Return the lines below without changing anything in them.

____________________

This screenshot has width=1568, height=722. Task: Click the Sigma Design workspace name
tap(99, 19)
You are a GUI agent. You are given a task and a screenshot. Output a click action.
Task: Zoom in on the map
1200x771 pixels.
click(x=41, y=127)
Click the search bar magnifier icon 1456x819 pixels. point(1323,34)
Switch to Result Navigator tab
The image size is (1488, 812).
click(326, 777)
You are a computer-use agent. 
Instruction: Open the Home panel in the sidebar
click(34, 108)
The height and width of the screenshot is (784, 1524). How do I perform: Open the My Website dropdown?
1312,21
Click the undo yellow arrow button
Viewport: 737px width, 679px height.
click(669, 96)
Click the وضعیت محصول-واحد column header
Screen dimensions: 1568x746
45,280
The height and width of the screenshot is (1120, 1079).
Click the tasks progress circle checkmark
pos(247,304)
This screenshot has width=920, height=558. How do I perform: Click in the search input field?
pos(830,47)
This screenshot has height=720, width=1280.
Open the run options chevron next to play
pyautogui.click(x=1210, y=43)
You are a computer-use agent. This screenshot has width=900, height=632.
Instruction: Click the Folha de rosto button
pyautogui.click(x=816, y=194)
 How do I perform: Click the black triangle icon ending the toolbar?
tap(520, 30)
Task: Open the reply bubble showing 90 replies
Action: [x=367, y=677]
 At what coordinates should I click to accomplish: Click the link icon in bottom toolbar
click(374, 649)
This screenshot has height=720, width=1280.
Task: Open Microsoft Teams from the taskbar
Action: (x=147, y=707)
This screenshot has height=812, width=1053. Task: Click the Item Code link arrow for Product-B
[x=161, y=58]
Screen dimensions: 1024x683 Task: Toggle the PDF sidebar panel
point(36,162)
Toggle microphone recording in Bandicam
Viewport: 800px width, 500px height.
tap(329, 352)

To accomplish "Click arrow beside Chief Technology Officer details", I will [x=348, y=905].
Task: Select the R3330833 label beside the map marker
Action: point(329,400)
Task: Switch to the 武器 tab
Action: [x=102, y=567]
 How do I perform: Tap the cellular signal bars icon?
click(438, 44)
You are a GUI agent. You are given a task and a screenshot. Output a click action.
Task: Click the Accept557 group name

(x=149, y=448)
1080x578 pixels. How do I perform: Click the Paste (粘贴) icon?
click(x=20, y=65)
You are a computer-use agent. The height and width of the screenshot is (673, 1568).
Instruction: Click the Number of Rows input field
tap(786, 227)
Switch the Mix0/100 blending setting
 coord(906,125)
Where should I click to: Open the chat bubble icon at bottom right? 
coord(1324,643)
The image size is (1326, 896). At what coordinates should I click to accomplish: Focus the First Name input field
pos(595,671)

____________________

Full response:
This screenshot has width=1568, height=722. Task: Click the Sigma Design workspace name
tap(99, 19)
You are a GUI agent. You are given a task and a screenshot. Output a click action.
Task: Zoom in on the map
1200x771 pixels.
click(x=41, y=127)
Click the search bar magnifier icon 1456x819 pixels. point(1323,34)
Switch to Result Navigator tab
The image size is (1488, 812).
click(326, 777)
You are a computer-use agent. 
Instruction: Open the Home panel in the sidebar
click(34, 108)
The height and width of the screenshot is (784, 1524). How do I perform: Open the My Website dropdown?
1312,21
Click the undo yellow arrow button
Viewport: 737px width, 679px height.
click(669, 96)
Click the وضعیت محصول-واحد column header
Screen dimensions: 1568x746
45,280
The height and width of the screenshot is (1120, 1079).
Click the tasks progress circle checkmark
pos(247,304)
This screenshot has width=920, height=558. How do I perform: Click in the search input field?
pos(830,47)
This screenshot has height=720, width=1280.
Open the run options chevron next to play
pyautogui.click(x=1210, y=43)
You are a computer-use agent. This screenshot has width=900, height=632.
Instruction: Click the Folha de rosto button
pyautogui.click(x=816, y=194)
 How do I perform: Click the black triangle icon ending the toolbar?
tap(520, 30)
Task: Open the reply bubble showing 90 replies
Action: [x=367, y=677]
 At what coordinates should I click to accomplish: Click the link icon in bottom toolbar
click(374, 649)
This screenshot has height=720, width=1280.
Task: Open Microsoft Teams from the taskbar
Action: (x=147, y=707)
This screenshot has height=812, width=1053. Task: Click the Item Code link arrow for Product-B
[x=161, y=58]
Screen dimensions: 1024x683 Task: Toggle the PDF sidebar panel
point(36,162)
Toggle microphone recording in Bandicam
Viewport: 800px width, 500px height.
tap(329, 352)

To accomplish "Click arrow beside Chief Technology Officer details", I will [x=348, y=905].
Task: Select the R3330833 label beside the map marker
Action: point(329,400)
Task: Switch to the 武器 tab
Action: [x=102, y=567]
 How do I perform: Tap the cellular signal bars icon?
click(438, 44)
You are a GUI agent. You are given a task and a screenshot. Output a click action.
Task: Click the Accept557 group name

(x=149, y=448)
1080x578 pixels. How do I perform: Click the Paste (粘贴) icon?
click(x=20, y=65)
You are a computer-use agent. The height and width of the screenshot is (673, 1568).
Instruction: Click the Number of Rows input field
tap(786, 227)
Switch the Mix0/100 blending setting
 coord(906,125)
Where should I click to: Open the chat bubble icon at bottom right? 
coord(1324,643)
The image size is (1326, 896). At what coordinates should I click to accomplish: Focus the First Name input field
pos(595,671)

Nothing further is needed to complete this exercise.